NEW DELHI: Cathay Pacific Airways today announced the addition of three flights each from Delhi and Mumbai schedule during the open skies period from November to March.

The Hong Kong-based carrier currently operates four flights a week from the country's busiest metros.

With the addition of three new flights from both sectors, the airline will now have daily flights from Mumbai and Delhi, offering greater choice and flexibility to its customers.

The first additional flight from Delhi to Hong Kong starts on November 1 and the Mumbai-Hong Kong flight, which is via Bangkok, will commence on November 16.

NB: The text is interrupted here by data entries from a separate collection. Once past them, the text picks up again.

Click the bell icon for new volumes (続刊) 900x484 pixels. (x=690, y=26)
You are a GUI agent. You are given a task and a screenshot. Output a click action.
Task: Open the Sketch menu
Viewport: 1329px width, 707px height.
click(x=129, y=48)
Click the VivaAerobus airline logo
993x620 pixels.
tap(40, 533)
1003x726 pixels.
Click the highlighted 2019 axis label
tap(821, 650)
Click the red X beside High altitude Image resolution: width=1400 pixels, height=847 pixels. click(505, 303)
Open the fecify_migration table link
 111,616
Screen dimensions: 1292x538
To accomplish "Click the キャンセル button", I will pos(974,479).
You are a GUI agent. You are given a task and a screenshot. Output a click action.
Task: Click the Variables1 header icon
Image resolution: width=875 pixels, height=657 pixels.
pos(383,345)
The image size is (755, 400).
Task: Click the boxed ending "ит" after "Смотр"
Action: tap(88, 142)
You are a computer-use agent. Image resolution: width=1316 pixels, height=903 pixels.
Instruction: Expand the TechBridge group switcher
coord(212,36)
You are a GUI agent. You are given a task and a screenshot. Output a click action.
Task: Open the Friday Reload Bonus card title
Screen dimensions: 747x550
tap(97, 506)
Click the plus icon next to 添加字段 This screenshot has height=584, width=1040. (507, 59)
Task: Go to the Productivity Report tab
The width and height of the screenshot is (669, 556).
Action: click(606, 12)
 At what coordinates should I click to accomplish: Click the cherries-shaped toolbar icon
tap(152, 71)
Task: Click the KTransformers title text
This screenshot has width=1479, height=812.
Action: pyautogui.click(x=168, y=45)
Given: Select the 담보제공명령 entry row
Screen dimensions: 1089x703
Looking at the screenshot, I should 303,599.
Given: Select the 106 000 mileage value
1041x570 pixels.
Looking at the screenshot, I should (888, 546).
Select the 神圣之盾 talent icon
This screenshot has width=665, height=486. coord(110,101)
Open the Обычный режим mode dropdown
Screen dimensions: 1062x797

Cathay Pacific's country manager for India, Nepal and Bangladesh Mr Rupert Bray said all flights have been performing well since the year began.

"We have been working very hard to increase the frequency and schedules to a number of destinations on our network with the aim of making travel more convenient for our passengers. This new service of additional flights will give customers greater choice and further enhance Hong Kong as a global aviation hub".

Cathay Pacific offers scheduled passenger and cargo services to 80 destinations in 30 countries and territories. It flies to Asia, North America, Australia, Europe and Africa.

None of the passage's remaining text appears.